Пахнуло алкоголем. Но я уловил не только алкоголь… что-то из ароматов кинозала. Она! Обычно она была не одна. И очень даже не одна! Но сейчас – с подружкой. Встали вплотную за мной, едва не касаясь сосками моей спины. Даже тепло ее дыхания на шее! Перехихикивались… Но этого мне было мало, чтобы к ним обернуться. Или – слишком много? Все внимание – поплавку.

– Вот с этим пареньком я бы пошла прогуляться, – насмешливо проговорила ударница труда.

– Да ты что? – прошептала подруга. И зашептала совсем тихо, наверное: «Это директорский сынок».

– Ну и что? – грудным своим голосом, во всем его диапазоне, произнесла ударница порока. – Уволят? – добавила вызывающе.

Ей хотелось действий, а я стоял как пень. «Трудный клиент!» – как говорили мы с приятелями несколько позже.

– Встретиться бы с ним на этом самом месте… часиков в шесть! – произнесла она достаточно громко.

И они, хихикая, ушли. Уши мои раскалились. Я еще долго не двигался – вдруг они рядом. Наконец, расслабился, но не настолько, чтобы обрести здравый смысл… Долго, тщательно сматывал удочку – иначе нельзя! Но как ни мотай – от главной темы не отмотаться: «Что это было? В шесть часов?
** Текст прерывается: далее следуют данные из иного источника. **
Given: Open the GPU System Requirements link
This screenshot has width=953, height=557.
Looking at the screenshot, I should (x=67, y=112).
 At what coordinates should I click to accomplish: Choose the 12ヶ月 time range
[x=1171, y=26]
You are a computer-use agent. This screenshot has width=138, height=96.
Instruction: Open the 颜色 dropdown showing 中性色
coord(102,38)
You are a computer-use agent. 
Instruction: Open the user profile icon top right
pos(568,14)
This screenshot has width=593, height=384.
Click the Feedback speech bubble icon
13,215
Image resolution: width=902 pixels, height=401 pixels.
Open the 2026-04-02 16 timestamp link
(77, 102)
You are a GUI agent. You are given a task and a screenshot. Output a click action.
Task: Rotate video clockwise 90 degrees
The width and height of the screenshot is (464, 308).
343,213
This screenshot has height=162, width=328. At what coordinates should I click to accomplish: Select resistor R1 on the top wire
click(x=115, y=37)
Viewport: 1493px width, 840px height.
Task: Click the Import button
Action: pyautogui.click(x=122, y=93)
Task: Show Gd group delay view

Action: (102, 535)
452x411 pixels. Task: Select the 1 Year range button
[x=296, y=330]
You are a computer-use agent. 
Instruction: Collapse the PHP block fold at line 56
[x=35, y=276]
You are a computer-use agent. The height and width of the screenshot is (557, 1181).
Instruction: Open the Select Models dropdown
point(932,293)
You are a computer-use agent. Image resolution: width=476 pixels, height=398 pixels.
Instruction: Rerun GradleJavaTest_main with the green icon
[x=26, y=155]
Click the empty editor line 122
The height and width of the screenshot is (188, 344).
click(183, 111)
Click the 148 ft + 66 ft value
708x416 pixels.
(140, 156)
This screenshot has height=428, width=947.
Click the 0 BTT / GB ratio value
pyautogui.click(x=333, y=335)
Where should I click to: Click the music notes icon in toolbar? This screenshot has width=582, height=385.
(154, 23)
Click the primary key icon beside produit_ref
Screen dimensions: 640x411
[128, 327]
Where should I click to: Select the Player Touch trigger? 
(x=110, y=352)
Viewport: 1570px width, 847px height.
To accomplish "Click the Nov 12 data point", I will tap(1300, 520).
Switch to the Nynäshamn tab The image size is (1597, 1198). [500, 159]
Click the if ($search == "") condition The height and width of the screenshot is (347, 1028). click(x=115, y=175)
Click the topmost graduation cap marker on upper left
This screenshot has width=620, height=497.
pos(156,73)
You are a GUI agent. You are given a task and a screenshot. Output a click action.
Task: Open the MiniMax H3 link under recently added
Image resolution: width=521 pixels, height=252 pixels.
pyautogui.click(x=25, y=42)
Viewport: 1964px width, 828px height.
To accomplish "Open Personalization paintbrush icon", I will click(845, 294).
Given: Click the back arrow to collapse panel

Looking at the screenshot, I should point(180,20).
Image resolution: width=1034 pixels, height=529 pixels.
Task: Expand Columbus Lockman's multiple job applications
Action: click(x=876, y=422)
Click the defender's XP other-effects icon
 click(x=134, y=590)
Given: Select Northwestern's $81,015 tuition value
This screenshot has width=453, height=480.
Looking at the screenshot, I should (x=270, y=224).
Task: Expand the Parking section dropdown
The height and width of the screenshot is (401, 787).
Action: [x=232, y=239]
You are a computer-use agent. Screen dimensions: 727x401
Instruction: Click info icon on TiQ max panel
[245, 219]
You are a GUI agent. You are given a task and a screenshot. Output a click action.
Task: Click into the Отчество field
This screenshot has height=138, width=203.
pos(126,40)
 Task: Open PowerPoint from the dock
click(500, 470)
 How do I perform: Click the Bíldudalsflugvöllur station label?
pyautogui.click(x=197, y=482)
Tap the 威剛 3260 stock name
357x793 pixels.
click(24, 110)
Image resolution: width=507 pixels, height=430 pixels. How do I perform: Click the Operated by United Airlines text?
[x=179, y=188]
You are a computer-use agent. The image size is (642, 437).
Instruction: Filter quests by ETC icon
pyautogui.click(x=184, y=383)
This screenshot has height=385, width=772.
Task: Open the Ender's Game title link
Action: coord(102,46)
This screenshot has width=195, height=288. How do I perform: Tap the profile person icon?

Через час?.. Не может этого быть!» И какова же была у меня сила воображения (при отсутствии воли), что я доказал себе: «Ну конечно же, она назначила в шесть утра! Можно много успеть!»

И я пришел в шесть утра! Хорошо, что она не начертала чего-нибудь на песке! Отправился «на наряды» с чистой совестью.

…Ось катка то и дело забивается грязью, каток (бревно) не крутится, и лошадь сразу же останавливается. Тяжелее тащить. Надо сгрести с бревен лишнее. Бока лошади «ходят». Устала. И вот – демарш: она поднимает хвост, маленькое отверстие под хвостом наполняется, растягивается, и «золотые яблоки», чуть дымящиеся, с торчащими соломинками, шлепаются на землю. Наматывать это на каток мы не будем, иначе этот аромат – и само «вещество» тоже – будут с нами всегда. Уберем вручную с пути. Ну что, утонченный любитель навоза? Счастлив? Да! Можно катиться дальше.

«А у меня есть выносливость!» – понял я.

Тут я дал слабину: съехал с лошадью к ручью – поплескать подмышки, умыть лицо. Ну, и побрызгать на лошадь. Кожа ее, где попадали капли, вздрагивала, она пряла ушами и вдруг заржала. Надеюсь, радостно. Но бревно впялить обратно на бугор долго не удавалось, вспотели с моей кобылой, хоть снова мойся. «Сладкий пот труда. Но двигаюсь не туда!» Этот каламбур я, решившись, сказал вечером отцу.